The observational study NADIR‑3 revealed that CKD3 patients who developed anemia had a faster progression of CKD, higher rates of hospitalization, as well as an increased cardiovascular risk compared to patients without anemia [41].

Novel therapeutic strategies and perspectives

As in the general population, traditional cardiovascular risk factors remain of strong clinical relevance in the CKD population and form the basis of current therapeutic treatment to reduce cardiovascular risk. However, increased cardiovascular risk in patients with CKD along with alterations in CVD presentation and outcome is triggered also by CKD-associated pathophysiological mechanisms that on the molecular level are—at least in part—different from those in non-CKD patients. Triggered by a reduced kidney function and an increased uremic environment with uremic toxins and uremic lipids—among others—CKD patients show a chronic low-grade inflammation and an increased innate immune activation, an increased activation of the RAAS and the sympathetic nervous system, along with increased endothelial dysfunction, medial calcification, vascular stiffness, as well as hypercoagulability.
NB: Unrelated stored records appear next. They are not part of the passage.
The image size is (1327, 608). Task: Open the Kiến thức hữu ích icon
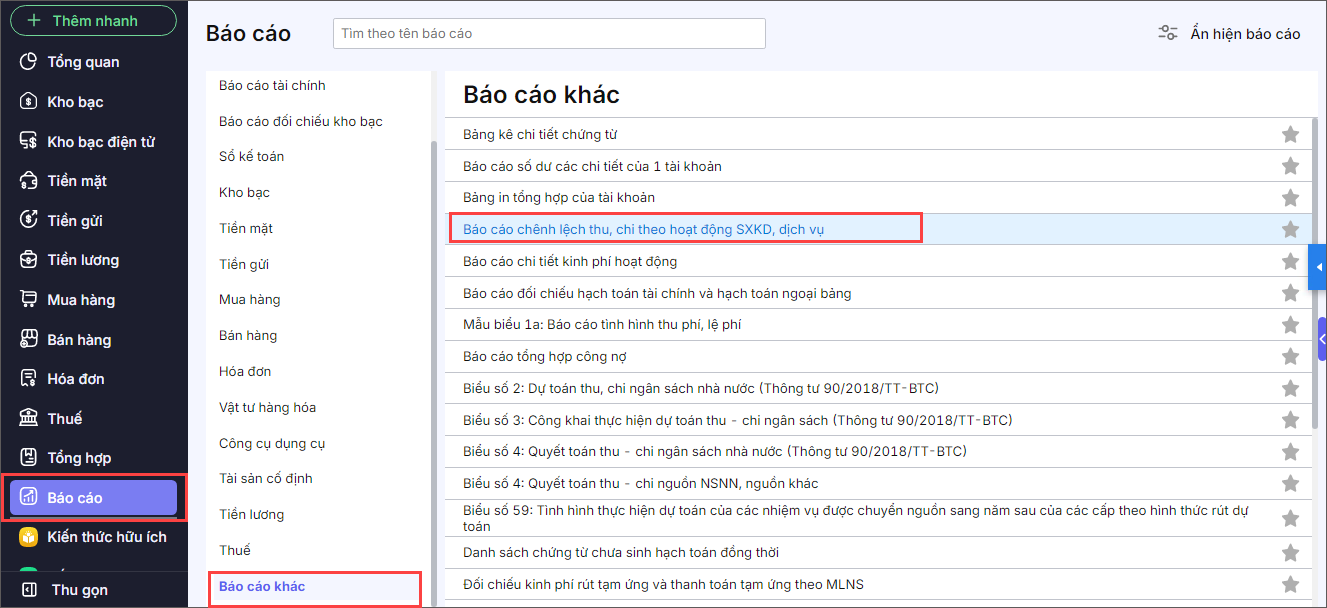point(29,537)
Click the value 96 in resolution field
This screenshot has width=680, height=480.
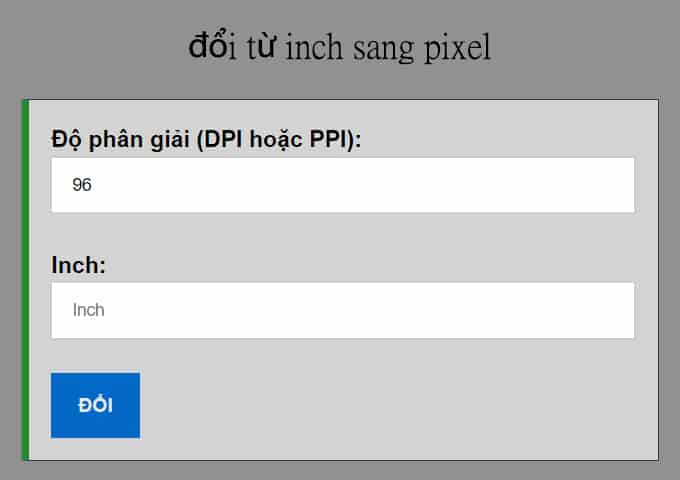point(82,185)
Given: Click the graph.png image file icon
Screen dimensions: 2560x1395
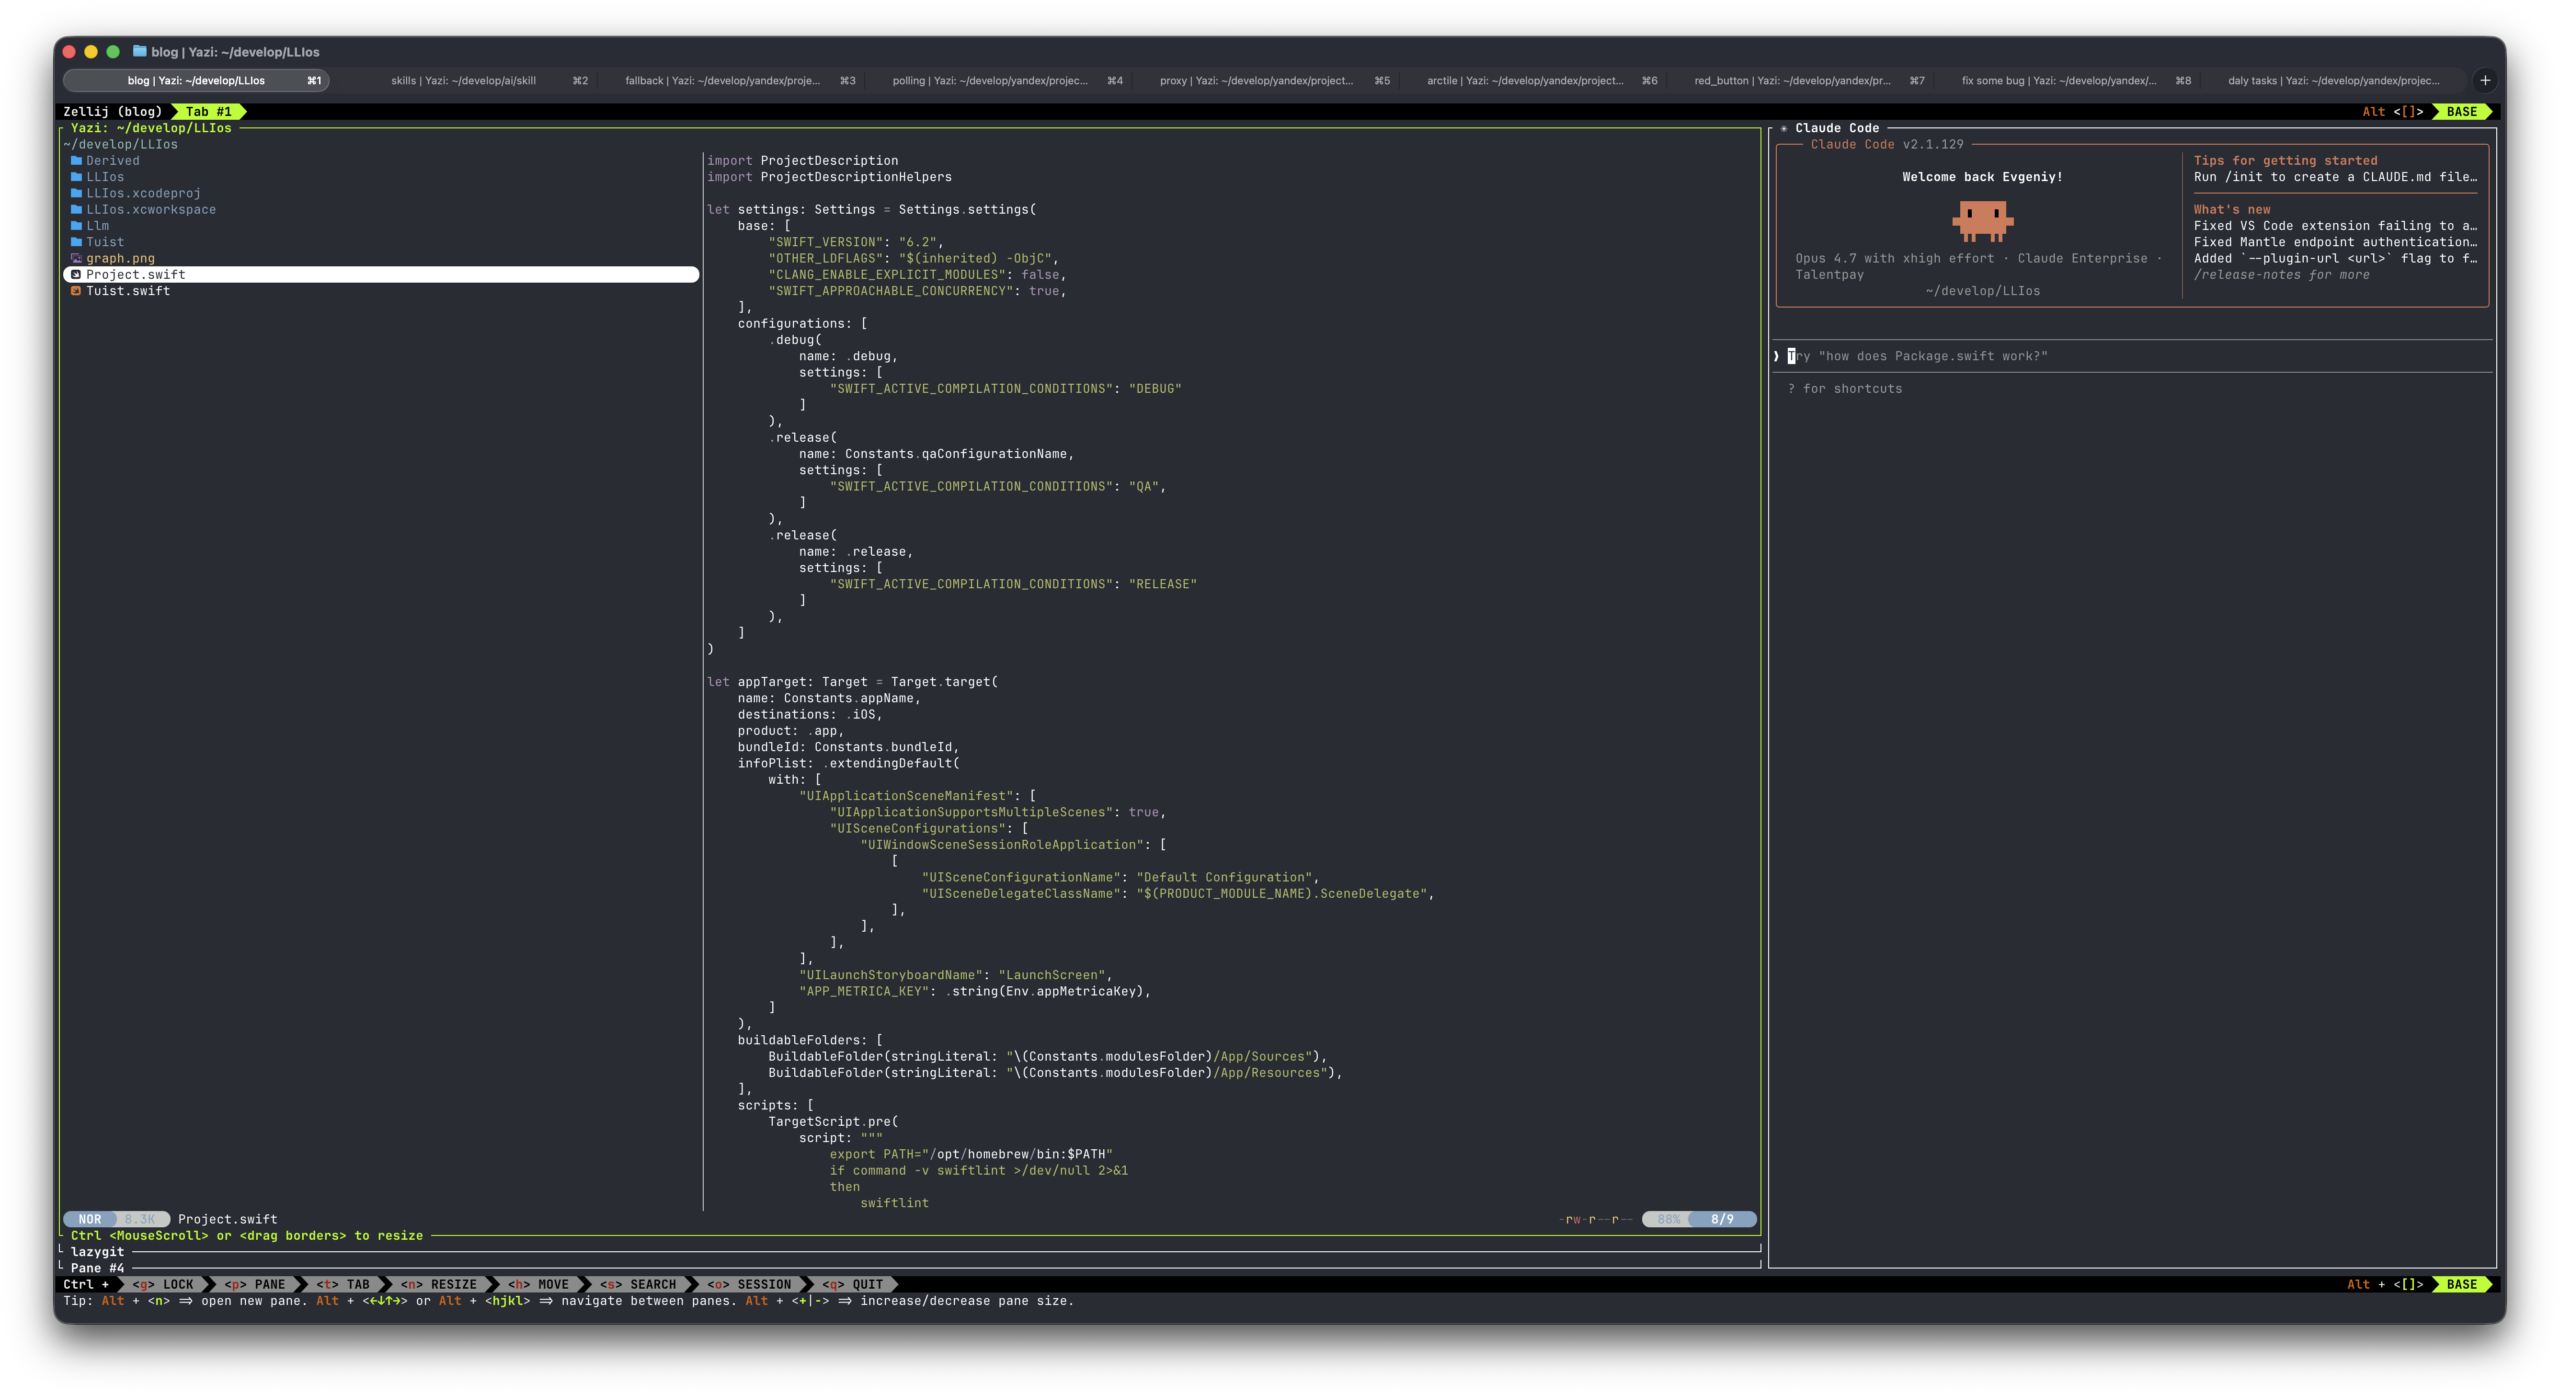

Recent clinical trials have shown a benefit of reducing chronic low-grade inflammation to reduce cardiovascular risk, also in CKD patients. In the CANTOS trial, canakinumab (an IL-1β targeting antibody) reduced the number of major cardiovascular events in CKD patients with a prior myocardial infarction and high inflammatory (CRP) status [31]. In the RESCUE trial, ziltivekimab (an IL‑6 targeting antibody) reduced biomarkers of inflammation and thrombosis in CKD patients with high CRP levels [42]. Furthermore, both sodium-glucose cotransporter‑2 (SLGT2) inhibitors and glucagon-like peptide 1 receptor agonists (GLP1RA) as established anti-diabetic therapies exert anti-inflammatory effects and revealed kidney as well as cardiovascular protection, also independent of glucose control [28, 43]. Finerenone—a non-steroidal, selective mineralocorticoid receptor antagonist that reduced CKD progression and cardiovascular events in patients with diabetic CKD—was also linked to anti-inflammatory potential [28, 43]. Thus, anti-inflammatory strategies reveal promise in reducing cardiovascular risk also in CKD patients.

Conclusion

Unraveling in detail the disease mechanisms involved in chronic kidney disease (CKD) is important for further development and optimization of therapeutic strategies to reduce cardiovascular risk, tailored to the CKD population. Also, this could support improved patient stratification by identifying patient subcohorts that are particularly prone to benefit from specific therapies, such as, e.g., targeted anti-inflammatory therapies. Future preclinical and clinical studies are expected to provide deeper insights into the potential of novel anti-inflammatory therapies to reduce increased cardiovascular risk in CKD.